Parametric comparison of different lobe rotor geometry for positive displacement turbine in water distribution network

Abstract

The application of hydro turbines for harnessing water energy within distribution networks, as an alternative to pressure relief valves, is steadily increasing. These turbines are particularly suitable for recovering energy from incompressible subsonic fluid flows. In this research paper, three models of positive displacement lobe machine designed to function as water turbines were extensively examined and compared. The three selected turbine types included the circular lobe turbine, the cycloidal arc lobe turbine and the epicycloid arc lobe turbine. These turbines were meticulously designed and developed for their respective applications.

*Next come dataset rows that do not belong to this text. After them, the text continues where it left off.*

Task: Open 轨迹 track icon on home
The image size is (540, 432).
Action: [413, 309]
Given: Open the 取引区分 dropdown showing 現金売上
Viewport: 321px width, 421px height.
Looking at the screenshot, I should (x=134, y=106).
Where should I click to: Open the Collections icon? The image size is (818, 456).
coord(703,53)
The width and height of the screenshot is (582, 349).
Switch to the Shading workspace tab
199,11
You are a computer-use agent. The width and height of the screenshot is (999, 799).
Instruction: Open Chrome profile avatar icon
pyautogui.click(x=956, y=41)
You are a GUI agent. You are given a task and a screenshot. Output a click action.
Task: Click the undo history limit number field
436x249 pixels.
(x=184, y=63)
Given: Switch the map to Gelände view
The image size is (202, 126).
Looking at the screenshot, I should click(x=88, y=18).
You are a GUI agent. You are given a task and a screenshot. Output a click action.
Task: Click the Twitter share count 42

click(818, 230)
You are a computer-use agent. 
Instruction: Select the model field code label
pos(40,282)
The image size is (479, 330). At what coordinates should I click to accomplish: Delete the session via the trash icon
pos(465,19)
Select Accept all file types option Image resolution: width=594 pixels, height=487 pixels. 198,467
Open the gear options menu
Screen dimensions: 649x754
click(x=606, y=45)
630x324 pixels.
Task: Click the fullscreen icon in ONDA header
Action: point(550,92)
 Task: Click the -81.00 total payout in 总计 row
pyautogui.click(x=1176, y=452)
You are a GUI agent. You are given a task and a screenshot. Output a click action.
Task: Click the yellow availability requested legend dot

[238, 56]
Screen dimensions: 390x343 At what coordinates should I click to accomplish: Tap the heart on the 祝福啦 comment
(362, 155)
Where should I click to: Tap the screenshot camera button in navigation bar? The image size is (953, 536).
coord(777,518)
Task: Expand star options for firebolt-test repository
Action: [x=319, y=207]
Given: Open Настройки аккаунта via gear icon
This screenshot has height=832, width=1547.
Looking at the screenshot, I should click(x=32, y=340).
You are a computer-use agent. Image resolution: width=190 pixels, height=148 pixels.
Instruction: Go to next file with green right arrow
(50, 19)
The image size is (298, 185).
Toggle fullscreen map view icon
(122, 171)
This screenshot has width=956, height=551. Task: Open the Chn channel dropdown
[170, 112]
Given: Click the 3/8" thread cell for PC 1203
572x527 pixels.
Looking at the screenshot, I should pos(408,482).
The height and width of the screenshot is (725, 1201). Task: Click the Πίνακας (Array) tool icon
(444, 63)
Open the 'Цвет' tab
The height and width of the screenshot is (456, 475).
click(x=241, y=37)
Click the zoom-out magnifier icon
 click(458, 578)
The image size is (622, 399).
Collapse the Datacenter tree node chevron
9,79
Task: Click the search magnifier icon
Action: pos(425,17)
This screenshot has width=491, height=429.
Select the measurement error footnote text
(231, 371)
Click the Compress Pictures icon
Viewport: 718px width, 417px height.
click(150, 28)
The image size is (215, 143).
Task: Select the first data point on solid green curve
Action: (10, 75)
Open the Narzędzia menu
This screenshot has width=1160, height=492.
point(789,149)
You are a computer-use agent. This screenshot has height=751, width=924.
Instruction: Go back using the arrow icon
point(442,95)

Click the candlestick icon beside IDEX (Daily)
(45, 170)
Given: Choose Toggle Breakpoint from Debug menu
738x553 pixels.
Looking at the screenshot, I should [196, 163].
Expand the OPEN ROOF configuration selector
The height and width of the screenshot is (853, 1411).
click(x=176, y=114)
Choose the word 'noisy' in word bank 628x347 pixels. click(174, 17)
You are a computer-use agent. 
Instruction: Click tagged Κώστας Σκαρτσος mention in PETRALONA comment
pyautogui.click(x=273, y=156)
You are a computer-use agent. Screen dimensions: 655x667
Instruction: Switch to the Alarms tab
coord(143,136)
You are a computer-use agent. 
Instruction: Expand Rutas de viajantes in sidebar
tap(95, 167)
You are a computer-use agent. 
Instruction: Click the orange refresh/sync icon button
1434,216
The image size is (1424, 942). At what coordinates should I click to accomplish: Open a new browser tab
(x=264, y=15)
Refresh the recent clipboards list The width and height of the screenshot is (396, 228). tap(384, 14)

Under identical operational conditions, optimization processes were applied to enhance volumetric efficiency and power efficiency for all three turbine variants, each having a different number of blades. A computer program was devised to facilitate the optimization and calculation of blade geometries under various operating conditions. This research delved into the impact of blade geometry type and the number of blades on turbine efficiency and size. The data obtained from the present investigation were systematically analyzed, and the performance of the different turbines were compared. Notably, the circular lobe turbine was found to be the largest among the three, occupying more space. The cycloidal arc requiring a greater amount of material resulting in rotor volume, which subsequently resulted in a higher overall cost. In contrast, the cycloidal arc lobe turbine emerged as the smallest variant, demanding less space for operation. Efficiency-wise, the cycloidal arc lobe turbine exhibited the highest efficiency with two blades, while the circular lobe turbine displayed the lowest efficiency with six blades. Moreover, among the turbines with the same number of lobes, the cycloidal arc lobe turbine consistently demonstrated superior efficiency compared to the circular lobe turbine.